Si hay un atasco es que al principio del mismo hay un guardia urbano con un pito, le dijeron al político

Hay un dilema que corroe a cualquier urbanita que maneja un automóvil, es decir, a cualquier urbanita: qué es peor, el cruce semafórico o la rotonda. Todos los urbanitas automovilizados, es decir, todos los urbanitas, sufren, en cualquier ciudad y ahora ya, en cualquier pueblo, barrio o aldea la avenida grata de ese engendro preciado que es la rotonda. Antes nunca las hubo y había atascos, razona el político, hagamos rotondas y no los habrá, concluye pues. Antes había guardas urbanos, o al menos, había un guardia urbano (el que sale en las películas, que aunque lo interpretan diferentes actores, siempre es el mismo). Pero posteriormente el guardia urbano con pito regulando el tráfico se identificó con atasco. Si hay un atasco es que al principio del atasco hay un guardia urbano con un pito, le dijeron al político. Y por supuesto desaparecieron. Luego vinieron los semáforos y con la alegría de lo nuevo se pusieron semáforos hasta en sitios absurdos donde nunca pasa nadie. Algorítmicamente, los semáforos conectados con un sistema inteligente que analiza los flujos de tráfico y modifica los tiempos son, matemáticamente, el sistema perfecto. Lo que pasa es que este sistema no existe. En Japón igual sí, pero aquí no.
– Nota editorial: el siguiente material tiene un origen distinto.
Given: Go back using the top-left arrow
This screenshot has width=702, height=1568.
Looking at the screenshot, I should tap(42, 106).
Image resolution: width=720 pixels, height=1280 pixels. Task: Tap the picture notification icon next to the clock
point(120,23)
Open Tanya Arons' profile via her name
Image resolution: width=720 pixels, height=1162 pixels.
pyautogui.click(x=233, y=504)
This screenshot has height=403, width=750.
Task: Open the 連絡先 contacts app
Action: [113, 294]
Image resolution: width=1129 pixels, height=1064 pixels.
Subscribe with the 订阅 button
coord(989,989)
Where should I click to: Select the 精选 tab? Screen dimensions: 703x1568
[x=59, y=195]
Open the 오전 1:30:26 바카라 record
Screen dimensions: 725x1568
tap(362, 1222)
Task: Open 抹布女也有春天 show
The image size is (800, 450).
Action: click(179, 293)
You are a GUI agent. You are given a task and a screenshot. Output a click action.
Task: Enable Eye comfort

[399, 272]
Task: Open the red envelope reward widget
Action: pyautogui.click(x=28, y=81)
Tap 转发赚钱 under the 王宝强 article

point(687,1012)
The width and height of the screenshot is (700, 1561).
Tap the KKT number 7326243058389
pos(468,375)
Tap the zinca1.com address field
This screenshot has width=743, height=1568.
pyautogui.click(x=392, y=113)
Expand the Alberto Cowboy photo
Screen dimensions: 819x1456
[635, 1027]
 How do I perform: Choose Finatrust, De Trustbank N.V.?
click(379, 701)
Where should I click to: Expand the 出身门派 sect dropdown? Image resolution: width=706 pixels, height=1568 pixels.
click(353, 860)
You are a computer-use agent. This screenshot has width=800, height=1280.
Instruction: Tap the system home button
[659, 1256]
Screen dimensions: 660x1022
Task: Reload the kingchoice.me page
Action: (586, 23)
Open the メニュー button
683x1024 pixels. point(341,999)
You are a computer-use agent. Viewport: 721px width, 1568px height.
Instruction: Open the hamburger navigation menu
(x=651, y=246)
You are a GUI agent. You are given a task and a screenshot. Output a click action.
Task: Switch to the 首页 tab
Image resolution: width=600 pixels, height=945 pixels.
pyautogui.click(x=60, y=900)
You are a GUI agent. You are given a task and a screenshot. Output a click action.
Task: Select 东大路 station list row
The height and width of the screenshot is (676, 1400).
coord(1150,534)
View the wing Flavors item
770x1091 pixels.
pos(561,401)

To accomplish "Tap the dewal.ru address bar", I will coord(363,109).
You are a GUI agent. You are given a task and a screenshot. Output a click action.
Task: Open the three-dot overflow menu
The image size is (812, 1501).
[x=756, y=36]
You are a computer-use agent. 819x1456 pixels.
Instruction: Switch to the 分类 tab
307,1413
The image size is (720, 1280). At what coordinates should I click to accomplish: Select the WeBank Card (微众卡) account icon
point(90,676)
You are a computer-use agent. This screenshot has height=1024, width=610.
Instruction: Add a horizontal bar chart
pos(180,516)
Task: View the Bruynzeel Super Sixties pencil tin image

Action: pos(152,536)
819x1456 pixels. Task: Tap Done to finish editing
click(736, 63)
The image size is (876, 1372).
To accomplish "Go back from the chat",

Así que al político no le quedaba otra que admitir el silogismo de que la rotonda es el sistema ideal que no necesita sistemas analógicos o digitales y que cumpliendo algunas normas y con la habilidad natural del conductor, hace que el flujo de tráfico sea perfecto. Las tenían los ingleses, luego eran perfectas. Pero a, crecieron leves que luego fueran serias dudas de que los urbanitas automovilizados hubieran comprendido dichas normas y más dudas aún de que las pusieran en práctica. En Japón sí, pero aquí no. Y b, también crecieron leves y luego serias dudas acerca de la habilidad del conductor/a para afrontar la entrada en las maravillosas rotondas. Ah, pero eso no es culpa mía, dijo el político, ni de las rotondas, háganse pues, rotondas a manta. Y así, todo político que se precie sueña en volver a inaugurar una rotonda y se pone gallito ante sus colegas diciendo, en tu pueblo has hecho diez, pues en el mío he hecho veinte. Mientras, en la rotonda, un indeciso/a conductor/a duda si debe acelerar y entrar o no, generando colas interminables y una vez que ha entrado, genera el caos para salir. Entrar o no entrar, salir, cómo salir. Ese es el dilema.